Appalachian League
- Classification: Collegiate summer (2021–present); Rookie (1963–2020); Class D (1911–1914, 1921–1925, 1937–1955, 1957–1962);
- Sport: Baseball
- Founded: 1911
- President: Dan Moushon
- No. of teams: 8 (2026 season)
- Country: United States
- Most recent champion: Kingsport Axmen (2026)
- Most titles: Bluefield Blue Jays (14)
- Streaming partner: AWRE Sports
- Website: appyleague.com

= Appalachian League =

US collegiate summer baseball league

The Appalachian League is a collegiate summer baseball league that operates in the Appalachian regions of Tennessee, Virginia, West Virginia, and North Carolina. Designed for rising freshmen and sophomores using wooden bats, its season runs from June through August. The league is part of Major League Baseball and USA Baseball's Prospect Development Pipeline.

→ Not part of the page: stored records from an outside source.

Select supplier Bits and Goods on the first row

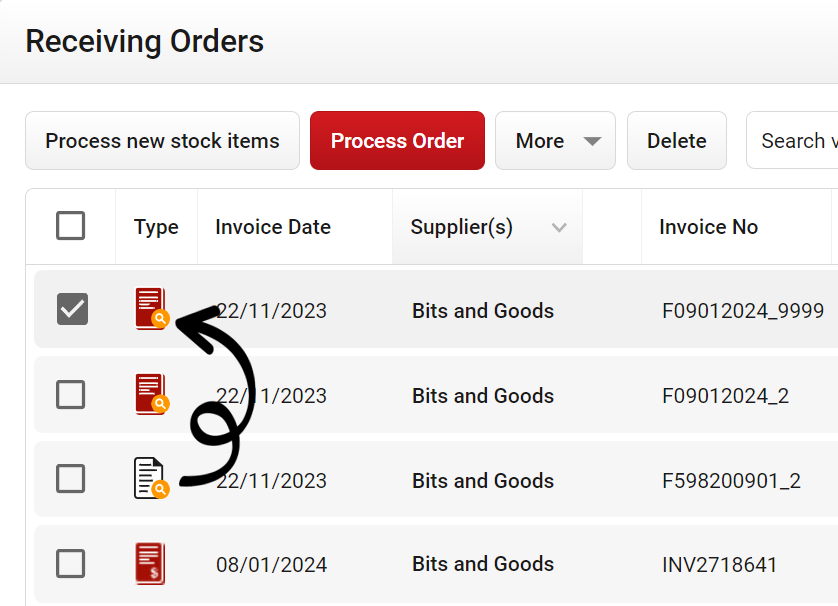point(483,310)
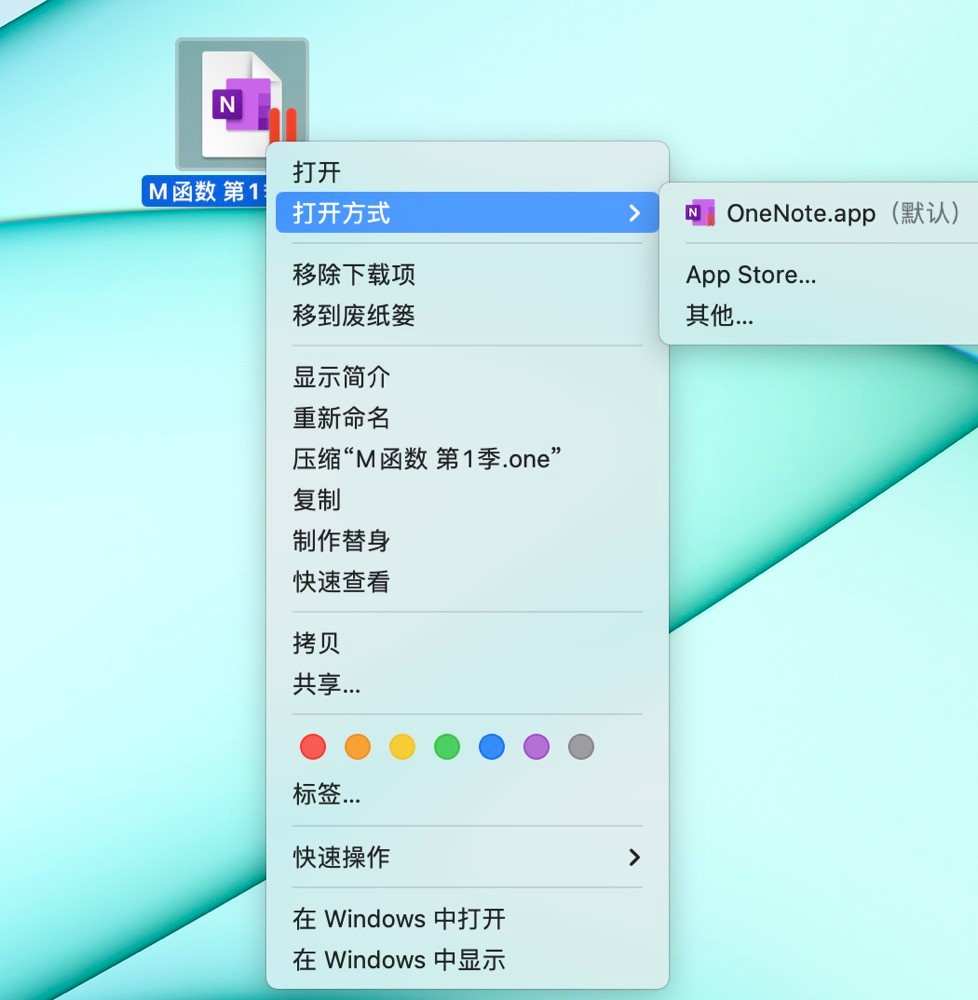Select the OneNote app icon in the submenu
The image size is (978, 1000).
click(697, 213)
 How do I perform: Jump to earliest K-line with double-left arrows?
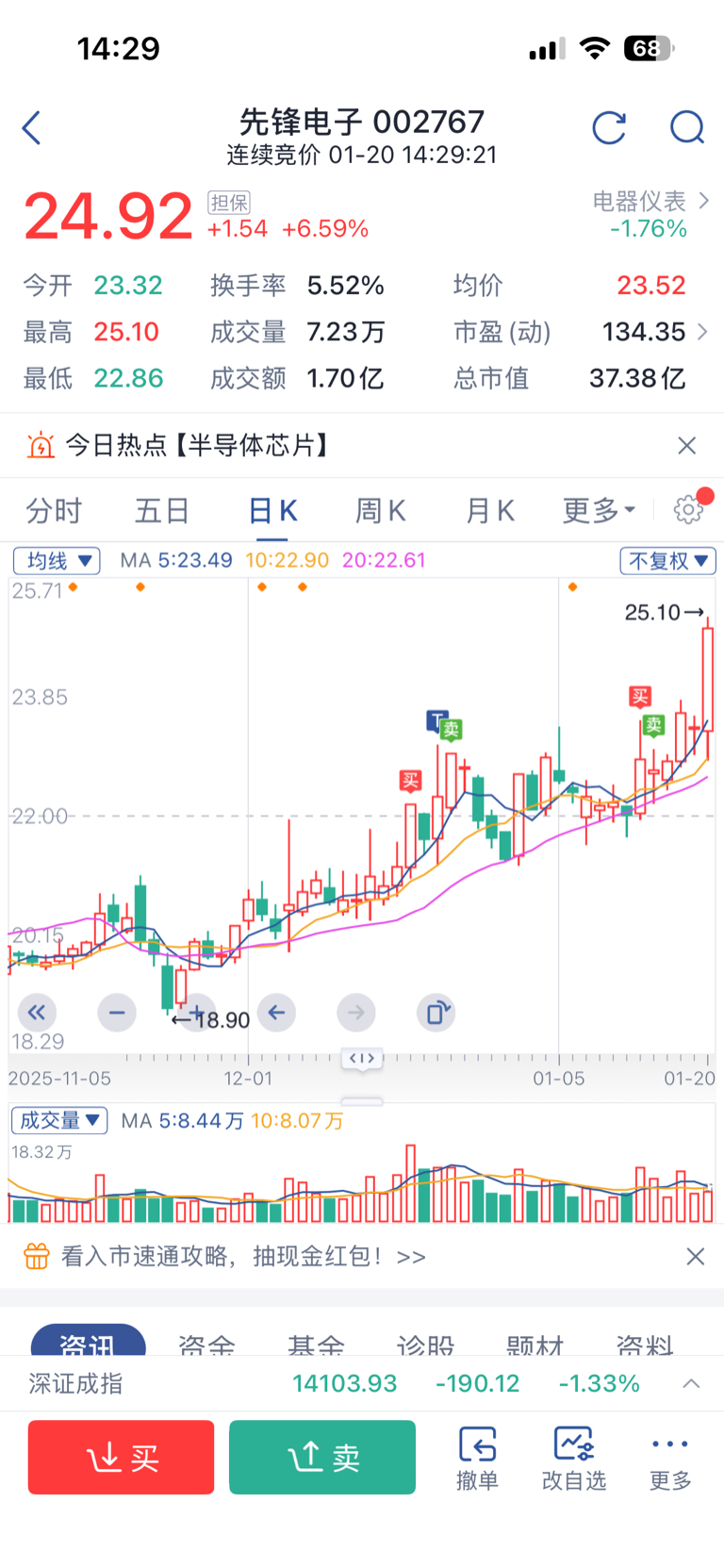click(x=37, y=1013)
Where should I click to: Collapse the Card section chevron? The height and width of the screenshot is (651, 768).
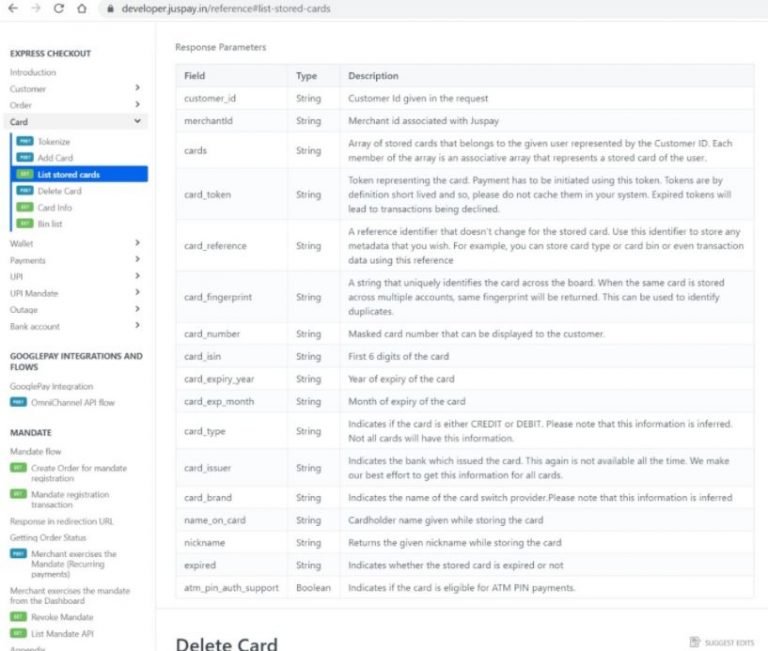click(137, 122)
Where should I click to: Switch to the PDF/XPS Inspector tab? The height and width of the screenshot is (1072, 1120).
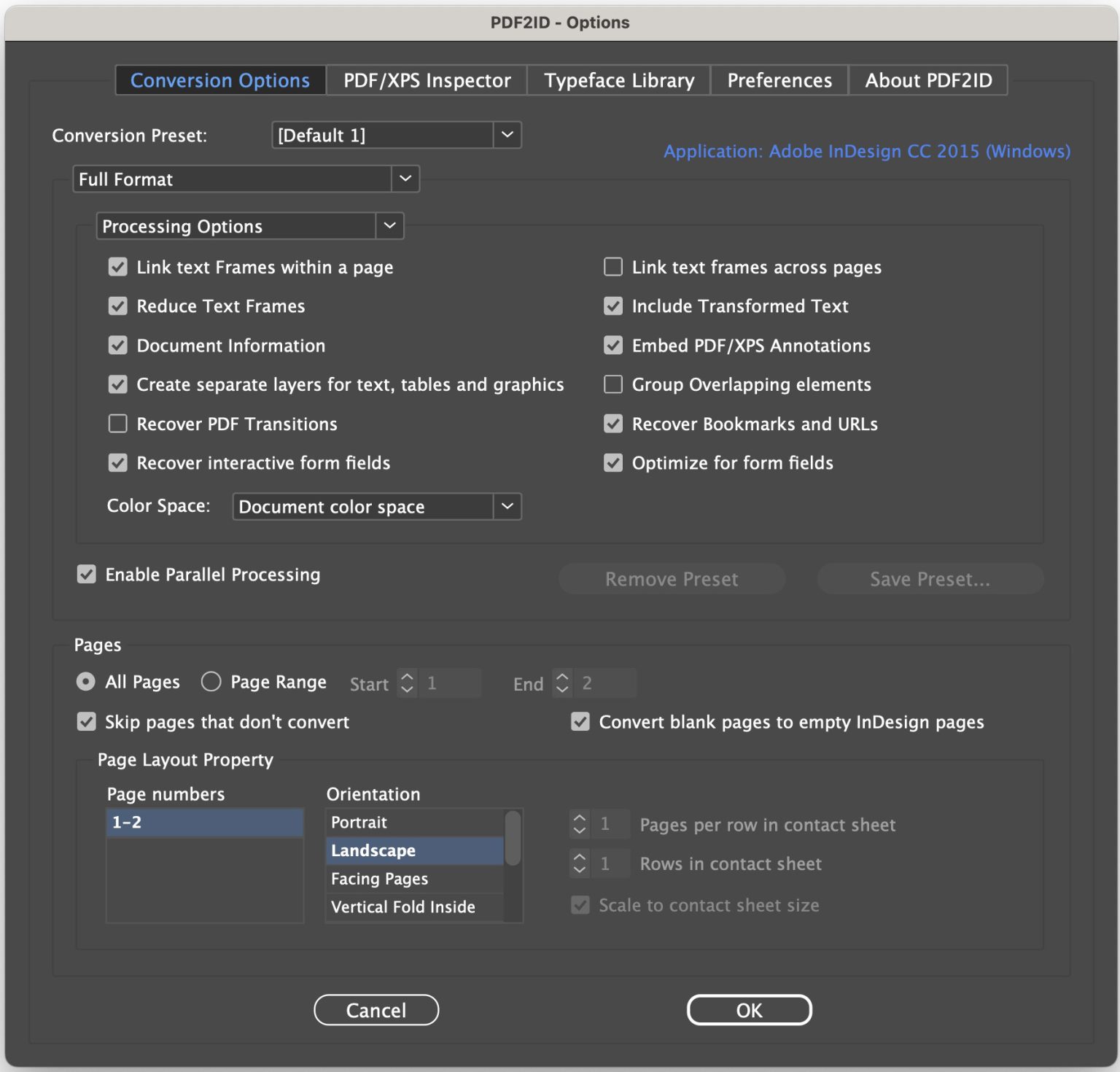pyautogui.click(x=425, y=80)
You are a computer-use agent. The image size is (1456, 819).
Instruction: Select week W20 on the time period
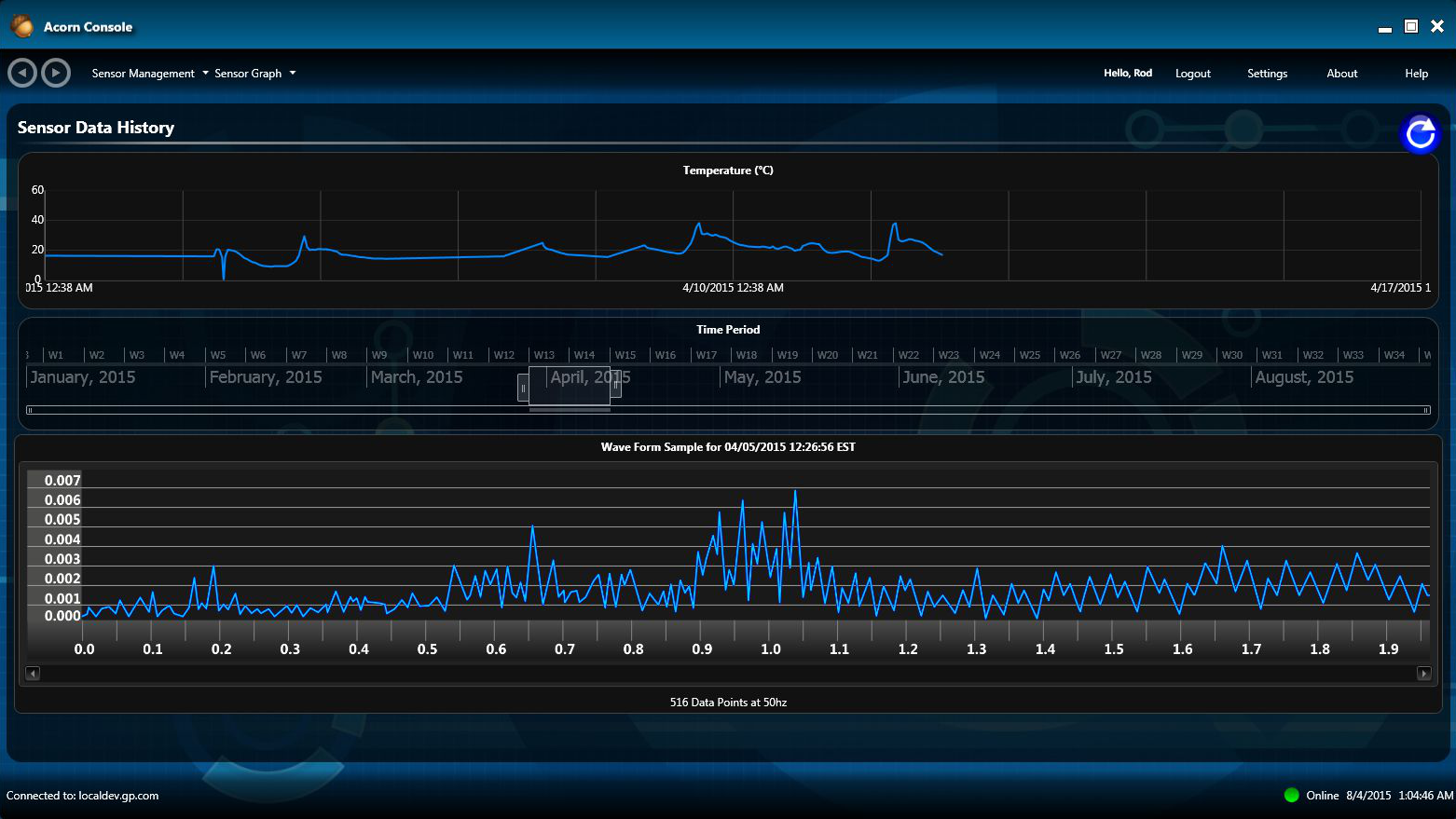(827, 355)
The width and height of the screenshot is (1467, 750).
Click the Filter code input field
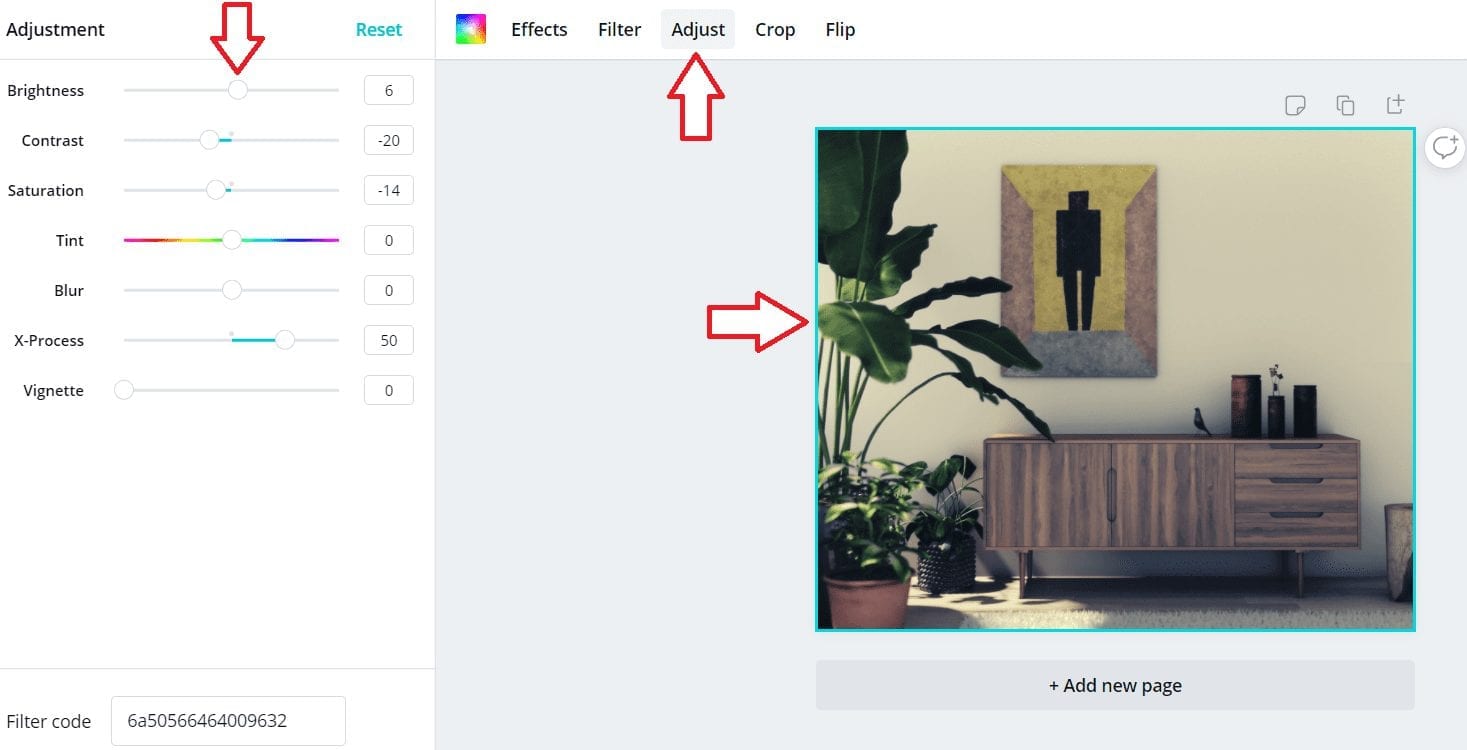pos(228,721)
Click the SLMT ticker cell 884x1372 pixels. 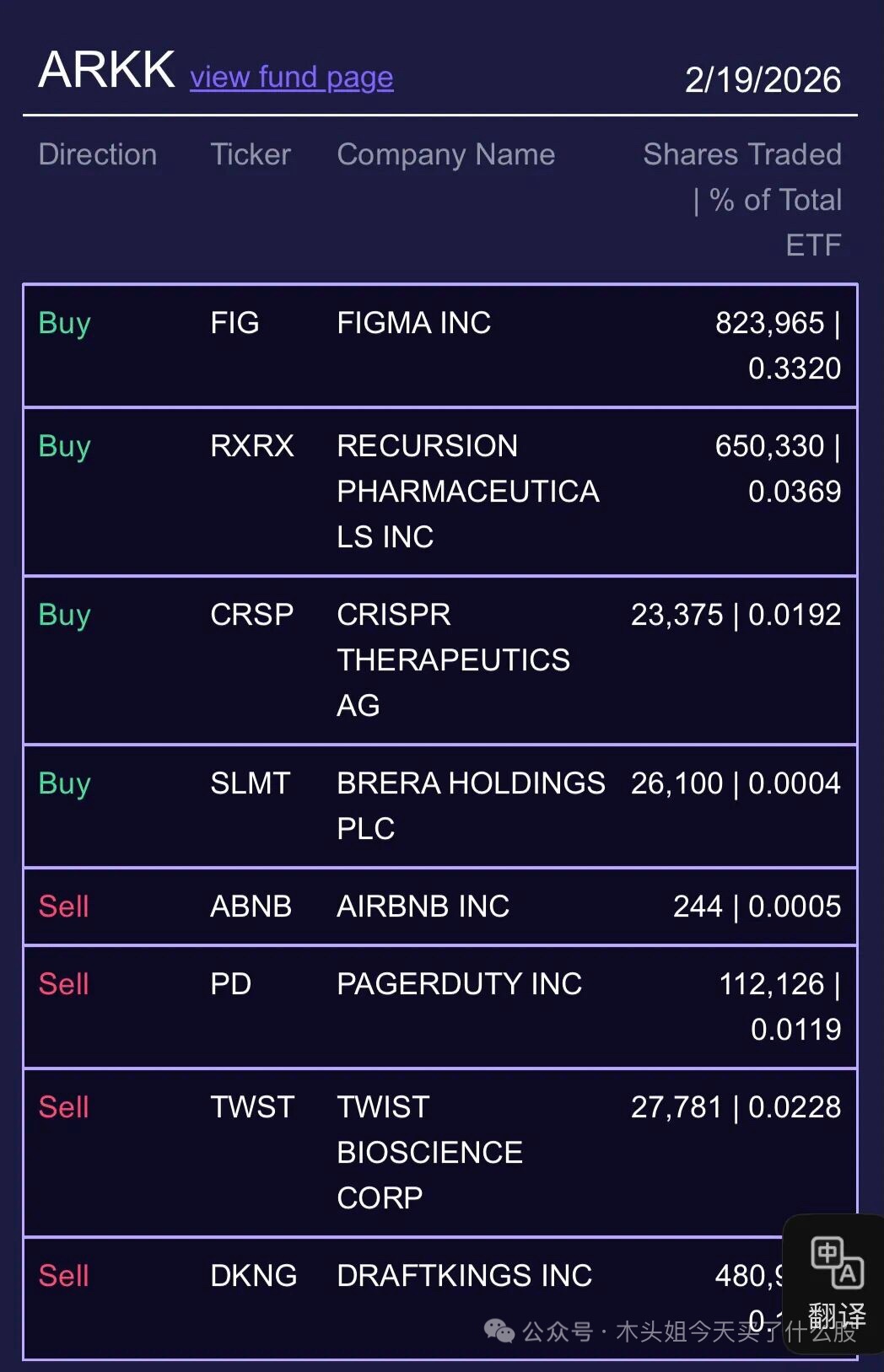251,783
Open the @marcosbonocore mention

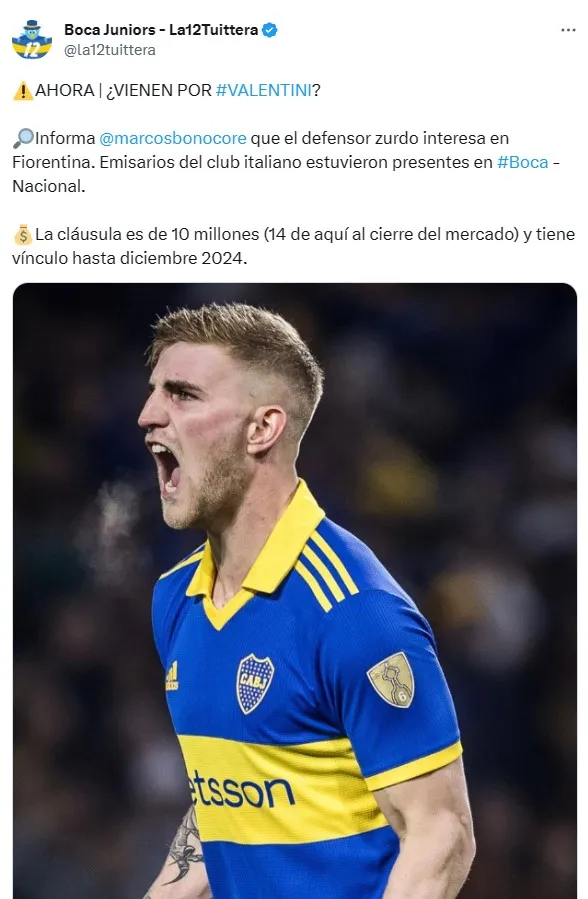(173, 138)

Between 1911 and 2020, the Appalachian League operated as part of Minor League Baseball and various of its teams were low-level affiliates of Major League Baseball franchises. It operated as a Class D league during four stints through 1962, then was classified as a Rookie Advanced league from 1963 to 2020.

==History==
The original Appalachian League existed for four seasons from 1911 to 1914 and was classified as a Class D circuit. All teams were independent with no Major League Baseball (MLB) affiliation in the era. The charter Appalachian League teams were the Asheville Moonshiners, Bristol Boosters, Cleveland Counts, Johnson City Soldiers, Knoxville Appalachians, and Morristown Jobbers, playing in the inaugural season. After a six-year absence, the league reorganized for five seasons from 1921 to 1925, and, as before, it consisted entirely of independent teams at the Class D level. Following an 11-year period of inactivity, the third iteration of the Class D Appalachian League played from 1937 to 1955. The league went dormant in 1956, but was revived in 1957.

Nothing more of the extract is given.